RECORDED DATA —

>> start

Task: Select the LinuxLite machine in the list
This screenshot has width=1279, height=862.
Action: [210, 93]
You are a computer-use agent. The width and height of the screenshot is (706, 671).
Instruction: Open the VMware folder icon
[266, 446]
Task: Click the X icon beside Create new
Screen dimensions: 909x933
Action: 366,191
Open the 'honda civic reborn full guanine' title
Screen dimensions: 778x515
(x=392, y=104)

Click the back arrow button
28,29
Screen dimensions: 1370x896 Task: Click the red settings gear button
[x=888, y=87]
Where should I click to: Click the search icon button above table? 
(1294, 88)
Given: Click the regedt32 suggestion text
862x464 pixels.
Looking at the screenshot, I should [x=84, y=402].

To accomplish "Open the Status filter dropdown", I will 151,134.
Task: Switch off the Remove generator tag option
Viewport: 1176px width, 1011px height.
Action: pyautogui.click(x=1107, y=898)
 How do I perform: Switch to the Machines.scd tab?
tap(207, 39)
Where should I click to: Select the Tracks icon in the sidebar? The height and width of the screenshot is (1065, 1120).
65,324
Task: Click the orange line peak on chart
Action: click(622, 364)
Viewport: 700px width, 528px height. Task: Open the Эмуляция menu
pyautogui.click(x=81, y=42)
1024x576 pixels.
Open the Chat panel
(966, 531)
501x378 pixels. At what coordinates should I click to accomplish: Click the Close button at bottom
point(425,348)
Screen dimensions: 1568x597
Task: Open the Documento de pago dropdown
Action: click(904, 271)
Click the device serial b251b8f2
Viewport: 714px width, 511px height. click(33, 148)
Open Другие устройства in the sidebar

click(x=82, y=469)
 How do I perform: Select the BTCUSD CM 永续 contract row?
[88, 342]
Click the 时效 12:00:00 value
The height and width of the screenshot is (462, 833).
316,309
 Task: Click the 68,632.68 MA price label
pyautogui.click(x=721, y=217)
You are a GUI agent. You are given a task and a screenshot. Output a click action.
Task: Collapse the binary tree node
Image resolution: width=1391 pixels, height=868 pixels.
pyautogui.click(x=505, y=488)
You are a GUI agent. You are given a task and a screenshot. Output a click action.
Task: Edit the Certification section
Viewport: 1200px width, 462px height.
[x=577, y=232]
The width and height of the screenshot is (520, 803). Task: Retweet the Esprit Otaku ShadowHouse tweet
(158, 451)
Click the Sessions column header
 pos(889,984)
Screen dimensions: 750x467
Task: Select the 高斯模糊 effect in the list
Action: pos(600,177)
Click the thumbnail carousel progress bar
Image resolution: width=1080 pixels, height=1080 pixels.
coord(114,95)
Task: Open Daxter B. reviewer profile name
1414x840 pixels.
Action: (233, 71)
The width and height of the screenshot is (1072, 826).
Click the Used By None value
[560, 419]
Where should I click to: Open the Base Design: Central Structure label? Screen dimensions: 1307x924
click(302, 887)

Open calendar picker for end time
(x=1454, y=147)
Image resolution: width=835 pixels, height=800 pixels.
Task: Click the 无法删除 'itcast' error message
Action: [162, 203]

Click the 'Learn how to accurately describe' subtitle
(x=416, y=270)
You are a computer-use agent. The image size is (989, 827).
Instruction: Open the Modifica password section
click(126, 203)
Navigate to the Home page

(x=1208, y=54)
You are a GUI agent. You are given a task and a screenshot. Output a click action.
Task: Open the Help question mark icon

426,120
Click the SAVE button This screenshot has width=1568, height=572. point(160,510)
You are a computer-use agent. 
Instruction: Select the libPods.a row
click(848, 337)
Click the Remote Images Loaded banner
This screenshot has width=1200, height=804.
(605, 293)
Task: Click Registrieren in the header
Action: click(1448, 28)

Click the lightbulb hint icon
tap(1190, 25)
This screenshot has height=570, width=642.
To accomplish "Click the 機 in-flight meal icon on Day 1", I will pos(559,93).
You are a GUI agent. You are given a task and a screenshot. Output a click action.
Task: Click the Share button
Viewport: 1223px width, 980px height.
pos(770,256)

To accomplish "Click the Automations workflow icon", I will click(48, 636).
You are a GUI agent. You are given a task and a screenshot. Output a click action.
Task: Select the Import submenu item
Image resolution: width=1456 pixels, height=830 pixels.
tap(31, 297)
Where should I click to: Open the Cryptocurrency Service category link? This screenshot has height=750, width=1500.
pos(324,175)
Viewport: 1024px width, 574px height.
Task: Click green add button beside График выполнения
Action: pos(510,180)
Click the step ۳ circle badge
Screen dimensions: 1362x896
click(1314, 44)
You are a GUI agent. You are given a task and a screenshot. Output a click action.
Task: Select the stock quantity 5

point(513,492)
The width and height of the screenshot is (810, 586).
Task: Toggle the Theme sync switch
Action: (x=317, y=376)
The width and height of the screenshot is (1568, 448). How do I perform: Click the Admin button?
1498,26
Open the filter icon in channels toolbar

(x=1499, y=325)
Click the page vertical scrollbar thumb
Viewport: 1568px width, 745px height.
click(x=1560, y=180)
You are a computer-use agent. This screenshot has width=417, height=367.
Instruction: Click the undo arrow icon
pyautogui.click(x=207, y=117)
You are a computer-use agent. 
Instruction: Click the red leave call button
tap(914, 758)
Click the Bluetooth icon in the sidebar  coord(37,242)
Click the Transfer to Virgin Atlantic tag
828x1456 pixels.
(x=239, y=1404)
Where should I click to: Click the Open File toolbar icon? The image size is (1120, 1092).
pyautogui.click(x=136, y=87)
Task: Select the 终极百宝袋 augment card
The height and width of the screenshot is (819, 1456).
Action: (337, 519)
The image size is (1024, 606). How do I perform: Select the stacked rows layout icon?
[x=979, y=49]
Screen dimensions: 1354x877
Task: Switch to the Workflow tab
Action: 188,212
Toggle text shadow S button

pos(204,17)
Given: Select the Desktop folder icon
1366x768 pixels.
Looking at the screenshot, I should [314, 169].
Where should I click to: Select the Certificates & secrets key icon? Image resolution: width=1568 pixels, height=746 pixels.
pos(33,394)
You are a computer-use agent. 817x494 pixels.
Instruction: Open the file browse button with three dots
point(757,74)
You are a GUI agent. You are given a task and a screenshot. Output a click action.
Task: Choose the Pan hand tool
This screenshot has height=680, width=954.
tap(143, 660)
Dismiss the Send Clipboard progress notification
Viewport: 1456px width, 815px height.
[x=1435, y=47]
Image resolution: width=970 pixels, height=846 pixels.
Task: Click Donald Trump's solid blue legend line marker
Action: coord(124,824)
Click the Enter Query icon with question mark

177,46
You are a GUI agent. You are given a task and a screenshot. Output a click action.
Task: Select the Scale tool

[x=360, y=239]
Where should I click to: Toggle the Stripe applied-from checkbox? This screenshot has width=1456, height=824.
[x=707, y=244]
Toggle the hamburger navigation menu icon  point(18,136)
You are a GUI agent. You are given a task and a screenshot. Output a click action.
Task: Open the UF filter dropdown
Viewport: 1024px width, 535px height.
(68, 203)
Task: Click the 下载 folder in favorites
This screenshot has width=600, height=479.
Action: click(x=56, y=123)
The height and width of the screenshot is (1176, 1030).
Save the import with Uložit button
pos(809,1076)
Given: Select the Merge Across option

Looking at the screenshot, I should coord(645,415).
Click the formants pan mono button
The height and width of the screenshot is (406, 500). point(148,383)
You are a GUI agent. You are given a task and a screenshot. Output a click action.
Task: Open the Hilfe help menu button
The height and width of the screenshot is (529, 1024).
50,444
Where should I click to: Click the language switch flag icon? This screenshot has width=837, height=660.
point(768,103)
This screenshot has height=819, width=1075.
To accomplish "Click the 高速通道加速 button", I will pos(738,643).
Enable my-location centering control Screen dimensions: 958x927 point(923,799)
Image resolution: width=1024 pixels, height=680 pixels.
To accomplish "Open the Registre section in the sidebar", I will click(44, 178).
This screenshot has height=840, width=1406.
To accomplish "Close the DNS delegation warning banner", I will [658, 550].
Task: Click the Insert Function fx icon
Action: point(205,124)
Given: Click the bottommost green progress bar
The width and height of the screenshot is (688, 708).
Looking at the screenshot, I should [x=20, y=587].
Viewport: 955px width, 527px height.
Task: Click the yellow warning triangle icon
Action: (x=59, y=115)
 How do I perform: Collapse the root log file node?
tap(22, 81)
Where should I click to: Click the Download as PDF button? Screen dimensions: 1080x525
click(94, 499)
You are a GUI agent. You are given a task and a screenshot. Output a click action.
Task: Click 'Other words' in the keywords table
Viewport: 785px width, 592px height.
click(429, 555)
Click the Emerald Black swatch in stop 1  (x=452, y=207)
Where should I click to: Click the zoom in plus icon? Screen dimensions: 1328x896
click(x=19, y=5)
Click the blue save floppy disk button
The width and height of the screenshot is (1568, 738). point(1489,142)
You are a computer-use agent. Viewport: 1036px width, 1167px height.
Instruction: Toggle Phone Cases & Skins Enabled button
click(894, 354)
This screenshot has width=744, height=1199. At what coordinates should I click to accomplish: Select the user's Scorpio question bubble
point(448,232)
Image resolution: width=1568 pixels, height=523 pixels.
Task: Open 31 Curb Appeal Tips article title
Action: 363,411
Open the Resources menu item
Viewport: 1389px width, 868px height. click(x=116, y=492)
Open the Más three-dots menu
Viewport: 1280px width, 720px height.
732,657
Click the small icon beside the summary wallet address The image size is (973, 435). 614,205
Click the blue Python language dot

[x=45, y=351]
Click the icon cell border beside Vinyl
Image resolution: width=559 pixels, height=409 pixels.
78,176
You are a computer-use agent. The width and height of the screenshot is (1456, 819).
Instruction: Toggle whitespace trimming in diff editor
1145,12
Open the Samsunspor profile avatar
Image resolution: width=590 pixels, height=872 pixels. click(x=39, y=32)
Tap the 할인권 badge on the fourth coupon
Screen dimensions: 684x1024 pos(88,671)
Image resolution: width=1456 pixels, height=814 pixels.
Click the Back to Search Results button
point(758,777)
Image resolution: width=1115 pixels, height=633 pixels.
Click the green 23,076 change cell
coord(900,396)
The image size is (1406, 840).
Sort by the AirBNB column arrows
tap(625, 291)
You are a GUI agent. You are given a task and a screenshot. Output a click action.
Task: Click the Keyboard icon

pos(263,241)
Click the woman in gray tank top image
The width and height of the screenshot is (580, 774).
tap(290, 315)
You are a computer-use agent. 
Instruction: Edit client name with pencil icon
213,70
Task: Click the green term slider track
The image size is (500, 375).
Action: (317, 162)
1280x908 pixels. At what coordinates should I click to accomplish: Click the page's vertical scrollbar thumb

>> end

SHORT EXERCISE — Extract every line of the material above that contains the word "Collapse", matching its letter case exactly.

SOLVED EXERCISE —
Task: Collapse the binary tree node
 How do I perform: Collapse the root log file node?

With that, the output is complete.